Before any critics decide to say "Stop harking on about the past" this stuff doesn't matter:

Exhibit A) Our football teams seem to be wrapped up in the past about a war that took place in 1690

Exhibit B) The Windrush arrived from Jamaica in 1948... it appears to be a topical political issue today


Exhibit C) "A startup messed up at it's foundation cannot be fixed" Peter Thiel

Check out the culture & attitude of a sector that grew because of the slave trade: banks... and how has their culture and attitudes affected people over the last 10 years?


Exhibit D) Politicians all celebrate the brave suffragettes and civil rights activists - It's right that these groups get celebrated - but which group caused and/or could have prevented this suffering? Their political predecessors?

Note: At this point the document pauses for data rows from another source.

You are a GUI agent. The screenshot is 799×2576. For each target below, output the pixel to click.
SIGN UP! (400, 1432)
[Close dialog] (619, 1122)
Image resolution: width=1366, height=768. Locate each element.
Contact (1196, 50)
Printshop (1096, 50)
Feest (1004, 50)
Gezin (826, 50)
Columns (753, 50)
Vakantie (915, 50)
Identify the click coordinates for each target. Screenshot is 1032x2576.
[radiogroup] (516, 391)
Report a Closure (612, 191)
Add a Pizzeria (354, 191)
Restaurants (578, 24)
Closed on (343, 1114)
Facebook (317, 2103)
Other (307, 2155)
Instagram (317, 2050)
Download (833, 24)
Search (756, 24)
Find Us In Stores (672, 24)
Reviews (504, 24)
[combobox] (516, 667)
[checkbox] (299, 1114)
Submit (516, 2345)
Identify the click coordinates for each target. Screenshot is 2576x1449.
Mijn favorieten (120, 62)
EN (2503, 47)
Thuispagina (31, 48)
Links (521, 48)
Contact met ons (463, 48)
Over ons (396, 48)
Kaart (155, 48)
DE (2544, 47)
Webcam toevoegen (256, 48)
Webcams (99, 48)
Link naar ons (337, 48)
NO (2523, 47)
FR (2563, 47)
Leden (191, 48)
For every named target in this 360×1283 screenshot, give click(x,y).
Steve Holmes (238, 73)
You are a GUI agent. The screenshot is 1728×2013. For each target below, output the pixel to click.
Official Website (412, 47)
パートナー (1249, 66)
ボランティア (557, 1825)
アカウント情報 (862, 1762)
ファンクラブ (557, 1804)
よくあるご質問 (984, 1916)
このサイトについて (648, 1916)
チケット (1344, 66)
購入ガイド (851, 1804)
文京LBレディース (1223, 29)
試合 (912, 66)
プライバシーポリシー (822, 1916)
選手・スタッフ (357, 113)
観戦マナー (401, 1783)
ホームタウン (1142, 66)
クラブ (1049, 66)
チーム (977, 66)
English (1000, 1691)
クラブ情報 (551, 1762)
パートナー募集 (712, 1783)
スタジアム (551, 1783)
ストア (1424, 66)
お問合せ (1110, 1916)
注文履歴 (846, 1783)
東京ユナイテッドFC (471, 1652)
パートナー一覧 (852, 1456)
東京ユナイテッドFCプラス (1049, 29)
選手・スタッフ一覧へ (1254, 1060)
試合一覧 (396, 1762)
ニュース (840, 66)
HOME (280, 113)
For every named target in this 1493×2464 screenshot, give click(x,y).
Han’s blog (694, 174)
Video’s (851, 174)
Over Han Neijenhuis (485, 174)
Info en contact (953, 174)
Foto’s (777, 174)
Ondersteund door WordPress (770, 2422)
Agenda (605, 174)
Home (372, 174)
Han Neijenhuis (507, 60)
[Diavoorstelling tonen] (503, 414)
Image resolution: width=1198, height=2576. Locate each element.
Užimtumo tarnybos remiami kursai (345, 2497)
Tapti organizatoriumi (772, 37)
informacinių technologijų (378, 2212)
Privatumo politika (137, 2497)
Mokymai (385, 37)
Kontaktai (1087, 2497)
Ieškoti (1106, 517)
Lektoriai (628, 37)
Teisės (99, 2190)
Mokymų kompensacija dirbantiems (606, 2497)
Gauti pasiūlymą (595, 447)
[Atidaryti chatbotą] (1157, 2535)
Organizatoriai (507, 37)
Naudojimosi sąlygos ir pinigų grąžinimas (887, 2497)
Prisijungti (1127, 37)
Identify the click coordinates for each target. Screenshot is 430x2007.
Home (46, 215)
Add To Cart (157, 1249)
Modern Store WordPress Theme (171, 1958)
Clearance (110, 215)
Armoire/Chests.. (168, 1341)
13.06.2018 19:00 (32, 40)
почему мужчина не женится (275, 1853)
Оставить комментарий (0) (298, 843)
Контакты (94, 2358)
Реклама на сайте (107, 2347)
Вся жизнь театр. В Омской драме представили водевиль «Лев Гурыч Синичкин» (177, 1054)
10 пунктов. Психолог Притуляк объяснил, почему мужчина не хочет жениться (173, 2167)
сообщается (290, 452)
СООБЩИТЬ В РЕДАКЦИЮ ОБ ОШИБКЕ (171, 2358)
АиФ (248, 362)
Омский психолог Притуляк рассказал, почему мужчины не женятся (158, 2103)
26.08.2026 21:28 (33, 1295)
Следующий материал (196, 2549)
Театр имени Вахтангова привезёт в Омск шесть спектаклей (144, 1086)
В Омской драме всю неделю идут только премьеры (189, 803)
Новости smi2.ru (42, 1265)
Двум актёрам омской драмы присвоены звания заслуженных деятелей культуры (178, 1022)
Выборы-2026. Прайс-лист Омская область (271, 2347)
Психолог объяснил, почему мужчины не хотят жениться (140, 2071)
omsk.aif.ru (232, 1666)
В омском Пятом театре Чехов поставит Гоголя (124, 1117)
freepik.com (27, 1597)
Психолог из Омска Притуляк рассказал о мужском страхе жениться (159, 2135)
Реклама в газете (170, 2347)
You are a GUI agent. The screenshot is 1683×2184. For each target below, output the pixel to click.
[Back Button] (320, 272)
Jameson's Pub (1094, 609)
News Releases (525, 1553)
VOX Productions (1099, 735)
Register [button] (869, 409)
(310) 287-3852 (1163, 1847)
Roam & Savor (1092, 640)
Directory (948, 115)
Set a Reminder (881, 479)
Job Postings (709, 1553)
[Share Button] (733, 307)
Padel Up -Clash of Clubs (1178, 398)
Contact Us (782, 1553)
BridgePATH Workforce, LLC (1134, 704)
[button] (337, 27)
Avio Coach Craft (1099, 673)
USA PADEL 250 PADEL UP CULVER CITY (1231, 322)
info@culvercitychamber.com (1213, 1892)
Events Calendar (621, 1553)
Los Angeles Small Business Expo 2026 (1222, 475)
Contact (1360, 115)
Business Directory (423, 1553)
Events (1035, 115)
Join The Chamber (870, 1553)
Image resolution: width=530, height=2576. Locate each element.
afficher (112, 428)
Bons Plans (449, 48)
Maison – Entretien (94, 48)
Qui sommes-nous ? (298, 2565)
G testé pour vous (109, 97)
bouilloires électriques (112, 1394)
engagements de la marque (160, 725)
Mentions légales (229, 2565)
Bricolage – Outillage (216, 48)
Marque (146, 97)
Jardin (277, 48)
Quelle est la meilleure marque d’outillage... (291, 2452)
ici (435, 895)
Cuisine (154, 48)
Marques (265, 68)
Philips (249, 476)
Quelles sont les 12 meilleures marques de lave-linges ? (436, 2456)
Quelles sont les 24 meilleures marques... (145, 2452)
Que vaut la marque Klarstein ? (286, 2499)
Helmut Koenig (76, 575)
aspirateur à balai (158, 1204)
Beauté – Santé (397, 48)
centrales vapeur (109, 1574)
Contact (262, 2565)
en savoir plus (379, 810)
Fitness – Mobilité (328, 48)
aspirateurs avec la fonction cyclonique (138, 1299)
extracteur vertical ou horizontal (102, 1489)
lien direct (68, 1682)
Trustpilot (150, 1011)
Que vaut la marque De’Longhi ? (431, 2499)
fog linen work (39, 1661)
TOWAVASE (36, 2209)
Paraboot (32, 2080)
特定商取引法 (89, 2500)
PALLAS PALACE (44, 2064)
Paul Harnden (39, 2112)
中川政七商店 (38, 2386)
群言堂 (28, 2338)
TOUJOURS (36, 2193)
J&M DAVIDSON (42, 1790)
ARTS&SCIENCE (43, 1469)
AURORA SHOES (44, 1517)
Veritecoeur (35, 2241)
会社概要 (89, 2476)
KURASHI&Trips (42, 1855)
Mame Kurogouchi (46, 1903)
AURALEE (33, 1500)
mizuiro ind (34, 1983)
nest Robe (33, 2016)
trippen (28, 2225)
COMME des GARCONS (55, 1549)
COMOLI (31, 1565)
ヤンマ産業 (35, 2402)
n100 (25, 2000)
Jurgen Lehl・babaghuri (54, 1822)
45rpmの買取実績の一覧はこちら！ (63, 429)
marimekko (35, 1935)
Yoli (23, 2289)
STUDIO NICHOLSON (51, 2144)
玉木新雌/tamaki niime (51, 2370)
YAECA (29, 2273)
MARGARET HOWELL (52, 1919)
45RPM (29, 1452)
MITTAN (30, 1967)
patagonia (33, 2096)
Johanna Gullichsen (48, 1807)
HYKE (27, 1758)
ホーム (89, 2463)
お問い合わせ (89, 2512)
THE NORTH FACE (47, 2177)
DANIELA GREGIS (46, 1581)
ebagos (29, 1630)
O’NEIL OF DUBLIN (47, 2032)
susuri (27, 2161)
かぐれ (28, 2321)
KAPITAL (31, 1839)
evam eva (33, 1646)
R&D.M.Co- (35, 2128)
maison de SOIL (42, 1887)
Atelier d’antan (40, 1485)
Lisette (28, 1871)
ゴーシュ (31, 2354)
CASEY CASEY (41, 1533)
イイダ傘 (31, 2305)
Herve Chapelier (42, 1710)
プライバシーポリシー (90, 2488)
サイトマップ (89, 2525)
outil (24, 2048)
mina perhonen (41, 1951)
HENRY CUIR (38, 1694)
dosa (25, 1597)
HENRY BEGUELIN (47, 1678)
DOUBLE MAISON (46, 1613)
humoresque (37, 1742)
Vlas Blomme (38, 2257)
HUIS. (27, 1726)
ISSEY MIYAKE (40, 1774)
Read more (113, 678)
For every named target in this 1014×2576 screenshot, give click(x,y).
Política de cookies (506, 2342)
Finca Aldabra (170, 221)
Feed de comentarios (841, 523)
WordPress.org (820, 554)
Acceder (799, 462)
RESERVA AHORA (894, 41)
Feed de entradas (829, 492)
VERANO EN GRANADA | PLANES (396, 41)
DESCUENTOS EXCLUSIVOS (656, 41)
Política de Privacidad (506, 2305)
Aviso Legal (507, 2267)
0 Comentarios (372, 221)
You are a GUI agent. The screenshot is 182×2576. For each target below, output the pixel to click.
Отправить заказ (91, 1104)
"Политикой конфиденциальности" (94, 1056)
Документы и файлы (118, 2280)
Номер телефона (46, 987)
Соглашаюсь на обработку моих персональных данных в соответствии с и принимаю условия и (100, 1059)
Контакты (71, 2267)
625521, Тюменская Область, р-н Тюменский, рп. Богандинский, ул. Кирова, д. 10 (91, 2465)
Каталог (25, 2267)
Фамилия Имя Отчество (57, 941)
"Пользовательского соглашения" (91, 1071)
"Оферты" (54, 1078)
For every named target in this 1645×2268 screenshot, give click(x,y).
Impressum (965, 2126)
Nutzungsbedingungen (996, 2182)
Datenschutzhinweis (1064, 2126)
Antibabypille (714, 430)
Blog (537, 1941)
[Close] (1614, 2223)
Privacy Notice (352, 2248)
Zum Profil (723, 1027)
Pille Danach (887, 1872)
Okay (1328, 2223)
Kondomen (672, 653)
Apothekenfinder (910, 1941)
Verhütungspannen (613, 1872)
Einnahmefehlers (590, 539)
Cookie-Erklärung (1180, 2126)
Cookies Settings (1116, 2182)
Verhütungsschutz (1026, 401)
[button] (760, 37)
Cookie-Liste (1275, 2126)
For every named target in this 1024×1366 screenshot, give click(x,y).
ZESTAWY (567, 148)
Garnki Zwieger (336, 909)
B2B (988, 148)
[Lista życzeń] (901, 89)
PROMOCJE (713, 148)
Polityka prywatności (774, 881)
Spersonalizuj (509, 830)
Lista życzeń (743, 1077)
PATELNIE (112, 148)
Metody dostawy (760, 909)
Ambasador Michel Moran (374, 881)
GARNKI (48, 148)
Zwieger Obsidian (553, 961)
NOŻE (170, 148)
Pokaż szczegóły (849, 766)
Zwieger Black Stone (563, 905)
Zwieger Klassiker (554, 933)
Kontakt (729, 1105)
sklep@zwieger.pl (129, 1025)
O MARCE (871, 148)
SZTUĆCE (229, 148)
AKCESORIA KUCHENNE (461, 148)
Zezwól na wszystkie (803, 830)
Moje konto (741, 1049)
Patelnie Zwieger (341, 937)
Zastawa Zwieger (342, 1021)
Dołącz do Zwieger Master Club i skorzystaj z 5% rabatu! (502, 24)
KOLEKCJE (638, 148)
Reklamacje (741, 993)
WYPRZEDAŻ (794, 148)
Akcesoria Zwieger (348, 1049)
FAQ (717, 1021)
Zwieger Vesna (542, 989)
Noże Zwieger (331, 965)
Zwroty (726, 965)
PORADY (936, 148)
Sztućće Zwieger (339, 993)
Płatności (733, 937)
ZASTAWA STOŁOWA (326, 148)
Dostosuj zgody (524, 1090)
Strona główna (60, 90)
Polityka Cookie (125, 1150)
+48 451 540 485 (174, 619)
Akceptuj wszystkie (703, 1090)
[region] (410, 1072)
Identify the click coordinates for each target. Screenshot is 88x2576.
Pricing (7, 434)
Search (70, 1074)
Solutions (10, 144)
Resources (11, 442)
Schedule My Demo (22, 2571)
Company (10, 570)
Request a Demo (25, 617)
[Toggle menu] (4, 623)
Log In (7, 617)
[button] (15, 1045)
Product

So a contrarian question might be to wonder which marginalized groups politicians will be celebrating and/or apologizing to 100 years from now? 


Muslims? Iraqis? Migrants who lost their lives at sea on perilous journeys to escape whatever horror was at 'home' for them?  

When we needed more workers in times of prosperity we invite people from the commonwealth.

Racism was blatant! I wonder if there was a dismissive "Oh! it's just boys being boys" comment if anyone complained about the commissioning of programs with characters like Alf Garnet 


It's not the title the person who uploaded this video that's troubling... it's the group think and/or a sign of the times when the script writer, actors, producer, viewers etc etc all felt this was acceptable programming

Compare this with what happens when someone from an ethnic minority questions if Britain is air brushing the less welcome views and actions of our national heroes


2001 One thing I'll never forget about September 2001 is walking through Glasgow the day after the 9/11 terror attacks...and the body language of Muslims I saw. You'd be forgiven for thinking it was one of their family members who flew the plans into the Twin Towers.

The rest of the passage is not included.